The modern world will tolerate almost any mystery except the mysteries Christianity insists are real. It will discuss extraterrestrials more readily than angels, interdimensional intelligences more readily than demons, and cosmic consciousness more readily than sin. What it resists is not the existence of the unseen, but the possibility that the unseen has already been named, described, and understood within a tradition it has chosen to transcend.
The question raised by the Rossetti affair is therefore not whether UFOs are demonic. Faithful Catholics may reasonably differ on that point. The more serious question is whether the Church still possesses the confidence to speak about demons at all. For if an exorcist can be removed for suggesting that certain phenomena may involve preternatural deception, then the issue is no longer the interpretation of unexplained events. It is the intelligibility of the Church’s own supernatural claims.
The modern world has not ceased to believe in spirits. It has merely changed their names. What it cannot endure is the suggestion that those names were already given—and given truly—by the Church it now seeks to outgrow.

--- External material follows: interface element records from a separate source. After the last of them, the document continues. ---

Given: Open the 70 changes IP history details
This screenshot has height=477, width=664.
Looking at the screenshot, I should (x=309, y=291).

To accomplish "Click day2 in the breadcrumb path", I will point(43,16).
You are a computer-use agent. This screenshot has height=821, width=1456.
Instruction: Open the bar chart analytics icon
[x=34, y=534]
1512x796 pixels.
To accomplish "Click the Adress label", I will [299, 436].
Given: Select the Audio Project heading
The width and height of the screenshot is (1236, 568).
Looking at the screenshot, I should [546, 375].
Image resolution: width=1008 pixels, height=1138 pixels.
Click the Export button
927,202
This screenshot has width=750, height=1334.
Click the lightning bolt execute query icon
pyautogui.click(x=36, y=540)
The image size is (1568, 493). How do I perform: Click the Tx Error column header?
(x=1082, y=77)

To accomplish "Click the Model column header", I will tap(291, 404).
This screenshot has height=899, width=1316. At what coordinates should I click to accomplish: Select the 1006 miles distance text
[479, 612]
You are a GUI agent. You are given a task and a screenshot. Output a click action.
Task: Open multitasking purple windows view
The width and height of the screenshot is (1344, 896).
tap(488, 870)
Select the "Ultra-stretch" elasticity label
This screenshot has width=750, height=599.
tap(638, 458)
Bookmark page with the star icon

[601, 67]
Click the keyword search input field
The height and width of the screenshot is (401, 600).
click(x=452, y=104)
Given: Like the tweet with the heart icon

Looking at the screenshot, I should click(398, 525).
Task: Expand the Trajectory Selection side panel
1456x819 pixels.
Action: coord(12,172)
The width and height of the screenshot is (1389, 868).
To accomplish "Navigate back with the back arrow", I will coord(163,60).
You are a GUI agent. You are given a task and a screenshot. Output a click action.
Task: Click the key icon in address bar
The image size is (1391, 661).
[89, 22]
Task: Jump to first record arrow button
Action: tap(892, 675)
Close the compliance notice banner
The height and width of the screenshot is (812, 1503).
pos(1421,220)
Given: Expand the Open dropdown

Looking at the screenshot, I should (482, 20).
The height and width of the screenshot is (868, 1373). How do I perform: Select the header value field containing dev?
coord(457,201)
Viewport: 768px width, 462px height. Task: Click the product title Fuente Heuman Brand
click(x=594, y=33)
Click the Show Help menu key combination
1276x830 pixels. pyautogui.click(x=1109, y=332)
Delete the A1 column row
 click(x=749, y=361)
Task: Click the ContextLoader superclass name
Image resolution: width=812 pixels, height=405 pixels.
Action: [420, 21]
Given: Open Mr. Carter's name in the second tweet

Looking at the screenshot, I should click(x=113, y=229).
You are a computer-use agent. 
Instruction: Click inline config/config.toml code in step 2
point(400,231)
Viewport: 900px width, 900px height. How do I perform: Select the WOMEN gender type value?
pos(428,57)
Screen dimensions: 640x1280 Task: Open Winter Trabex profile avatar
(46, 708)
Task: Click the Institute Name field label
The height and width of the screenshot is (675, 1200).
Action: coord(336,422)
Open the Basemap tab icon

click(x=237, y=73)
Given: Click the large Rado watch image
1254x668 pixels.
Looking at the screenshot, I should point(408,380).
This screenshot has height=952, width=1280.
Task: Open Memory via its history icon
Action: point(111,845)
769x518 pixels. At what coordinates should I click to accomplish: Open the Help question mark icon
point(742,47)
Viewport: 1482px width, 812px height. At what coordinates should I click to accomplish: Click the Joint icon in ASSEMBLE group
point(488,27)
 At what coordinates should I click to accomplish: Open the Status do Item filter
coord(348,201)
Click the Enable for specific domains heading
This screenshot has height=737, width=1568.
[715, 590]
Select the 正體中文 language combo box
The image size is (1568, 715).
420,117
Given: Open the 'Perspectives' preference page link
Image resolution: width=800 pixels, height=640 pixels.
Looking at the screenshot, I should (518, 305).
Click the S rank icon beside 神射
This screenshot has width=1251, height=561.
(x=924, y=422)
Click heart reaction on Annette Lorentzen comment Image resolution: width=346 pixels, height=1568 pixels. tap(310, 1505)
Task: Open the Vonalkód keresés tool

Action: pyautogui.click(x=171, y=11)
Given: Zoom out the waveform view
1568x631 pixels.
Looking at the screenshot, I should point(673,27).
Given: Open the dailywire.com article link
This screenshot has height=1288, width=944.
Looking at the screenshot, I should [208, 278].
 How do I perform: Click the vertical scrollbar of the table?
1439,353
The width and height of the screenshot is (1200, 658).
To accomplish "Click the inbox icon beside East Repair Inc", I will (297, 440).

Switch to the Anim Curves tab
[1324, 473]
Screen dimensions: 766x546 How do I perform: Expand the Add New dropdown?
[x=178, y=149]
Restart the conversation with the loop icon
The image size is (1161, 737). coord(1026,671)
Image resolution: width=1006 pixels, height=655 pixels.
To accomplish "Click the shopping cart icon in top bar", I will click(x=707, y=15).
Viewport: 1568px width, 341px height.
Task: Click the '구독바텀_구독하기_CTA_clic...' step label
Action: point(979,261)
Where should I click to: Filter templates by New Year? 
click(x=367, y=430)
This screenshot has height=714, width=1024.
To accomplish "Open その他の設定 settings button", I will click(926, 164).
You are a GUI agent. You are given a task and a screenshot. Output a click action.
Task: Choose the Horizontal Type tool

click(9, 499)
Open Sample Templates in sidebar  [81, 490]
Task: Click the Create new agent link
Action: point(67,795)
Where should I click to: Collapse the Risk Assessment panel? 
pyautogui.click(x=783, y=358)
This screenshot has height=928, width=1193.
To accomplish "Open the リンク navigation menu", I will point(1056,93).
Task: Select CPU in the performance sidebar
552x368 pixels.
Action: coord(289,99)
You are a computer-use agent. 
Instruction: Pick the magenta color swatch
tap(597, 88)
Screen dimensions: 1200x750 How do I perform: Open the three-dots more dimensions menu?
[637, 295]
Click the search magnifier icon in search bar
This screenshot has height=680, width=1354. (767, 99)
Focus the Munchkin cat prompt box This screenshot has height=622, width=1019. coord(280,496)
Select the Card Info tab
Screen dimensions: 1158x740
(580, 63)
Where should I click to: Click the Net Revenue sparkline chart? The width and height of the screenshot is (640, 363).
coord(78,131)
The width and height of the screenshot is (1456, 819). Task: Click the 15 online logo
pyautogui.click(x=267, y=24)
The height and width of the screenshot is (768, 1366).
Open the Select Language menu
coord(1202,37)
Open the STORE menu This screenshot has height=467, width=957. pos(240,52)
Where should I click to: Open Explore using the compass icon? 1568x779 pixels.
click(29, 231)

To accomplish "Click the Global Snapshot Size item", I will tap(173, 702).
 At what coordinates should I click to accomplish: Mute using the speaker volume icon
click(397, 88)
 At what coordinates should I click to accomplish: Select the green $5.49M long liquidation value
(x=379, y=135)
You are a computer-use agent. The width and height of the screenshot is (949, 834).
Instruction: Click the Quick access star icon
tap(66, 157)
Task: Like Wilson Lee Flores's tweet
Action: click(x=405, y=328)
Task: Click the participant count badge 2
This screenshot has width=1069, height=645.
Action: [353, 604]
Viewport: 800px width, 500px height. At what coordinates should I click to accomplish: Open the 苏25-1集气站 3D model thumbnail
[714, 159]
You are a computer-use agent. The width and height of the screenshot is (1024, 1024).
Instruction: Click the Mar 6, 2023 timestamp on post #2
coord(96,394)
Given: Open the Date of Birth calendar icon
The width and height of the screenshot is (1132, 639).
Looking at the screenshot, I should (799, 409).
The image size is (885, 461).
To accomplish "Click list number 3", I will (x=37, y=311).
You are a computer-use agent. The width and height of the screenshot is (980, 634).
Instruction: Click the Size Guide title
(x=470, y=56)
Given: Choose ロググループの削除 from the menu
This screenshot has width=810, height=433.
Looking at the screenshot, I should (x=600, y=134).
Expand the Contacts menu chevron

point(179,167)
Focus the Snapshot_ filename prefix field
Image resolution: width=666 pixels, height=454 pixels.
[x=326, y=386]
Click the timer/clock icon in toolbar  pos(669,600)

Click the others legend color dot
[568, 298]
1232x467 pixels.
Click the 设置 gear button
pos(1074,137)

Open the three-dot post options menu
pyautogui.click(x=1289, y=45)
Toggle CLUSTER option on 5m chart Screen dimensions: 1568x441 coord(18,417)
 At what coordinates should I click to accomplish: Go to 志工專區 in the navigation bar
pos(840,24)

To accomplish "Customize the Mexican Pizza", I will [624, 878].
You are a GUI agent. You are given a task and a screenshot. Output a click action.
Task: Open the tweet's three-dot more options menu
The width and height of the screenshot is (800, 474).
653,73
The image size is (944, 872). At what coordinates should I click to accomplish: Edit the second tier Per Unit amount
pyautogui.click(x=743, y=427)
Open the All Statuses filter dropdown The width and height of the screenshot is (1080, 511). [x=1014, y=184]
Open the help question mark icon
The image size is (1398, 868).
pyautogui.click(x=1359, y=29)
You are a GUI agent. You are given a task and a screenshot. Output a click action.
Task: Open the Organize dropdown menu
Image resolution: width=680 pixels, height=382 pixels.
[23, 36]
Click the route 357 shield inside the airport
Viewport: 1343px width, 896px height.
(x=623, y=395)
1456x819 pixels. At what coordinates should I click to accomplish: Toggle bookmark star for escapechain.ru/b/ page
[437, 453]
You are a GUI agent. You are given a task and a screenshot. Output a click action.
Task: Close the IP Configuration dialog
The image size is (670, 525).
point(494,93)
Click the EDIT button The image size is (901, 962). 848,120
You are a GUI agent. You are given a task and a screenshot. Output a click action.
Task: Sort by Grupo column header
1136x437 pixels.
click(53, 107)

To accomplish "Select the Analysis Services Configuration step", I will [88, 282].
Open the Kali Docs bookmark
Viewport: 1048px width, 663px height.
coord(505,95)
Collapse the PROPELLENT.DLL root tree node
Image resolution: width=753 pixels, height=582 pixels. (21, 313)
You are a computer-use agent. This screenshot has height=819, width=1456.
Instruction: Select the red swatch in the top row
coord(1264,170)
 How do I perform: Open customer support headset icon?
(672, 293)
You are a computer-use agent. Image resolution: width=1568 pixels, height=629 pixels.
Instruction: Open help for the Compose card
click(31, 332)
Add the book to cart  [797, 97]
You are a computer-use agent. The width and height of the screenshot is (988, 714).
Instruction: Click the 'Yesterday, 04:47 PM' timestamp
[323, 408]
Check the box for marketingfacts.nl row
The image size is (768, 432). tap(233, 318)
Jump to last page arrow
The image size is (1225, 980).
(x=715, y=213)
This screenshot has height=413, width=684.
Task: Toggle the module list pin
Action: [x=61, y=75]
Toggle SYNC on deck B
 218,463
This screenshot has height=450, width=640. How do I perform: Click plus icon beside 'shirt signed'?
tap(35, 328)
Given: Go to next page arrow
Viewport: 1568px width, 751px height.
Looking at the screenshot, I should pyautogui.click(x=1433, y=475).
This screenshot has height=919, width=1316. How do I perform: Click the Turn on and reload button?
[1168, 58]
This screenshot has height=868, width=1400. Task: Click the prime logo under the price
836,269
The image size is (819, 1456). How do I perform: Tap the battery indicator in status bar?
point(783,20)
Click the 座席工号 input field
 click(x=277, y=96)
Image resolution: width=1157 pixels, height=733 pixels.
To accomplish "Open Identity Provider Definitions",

¹ Archdiocese of Washington, “Statement of Cardinal McElroy on Monsignor Stephen Rossetti,” 3 June 2026.
² Catechism of the Catholic Church, §§391–395; De Exorcismis et Supplicationibus Quibusdam (1999); cf. St Augustine of Hippo, City of God, Book X; St Thomas Aquinas, Summa Theologiae, I, q. 114.
³ Stephen J. Rossetti, biographical materials; St Michael Center for Spiritual Renewal; Archdiocese of Washington clergy records.
⁴ Charles Taylor, A Secular Age (Cambridge, MA: Harvard University Press, 2007), on disenchantment and the “buffered self.”
⁵ Congregation for the Doctrine of the Faith, Donum Veritatis (1990); comparative episcopal responses to doctrinal dissent in Western Europe and North America, 2000–2025.
⁶ Pope Paul VI, General Audience, 15 November 1972 (“the smoke of Satan has entered the Church”); Catechism of the Catholic Church, §§409, 2851–2854.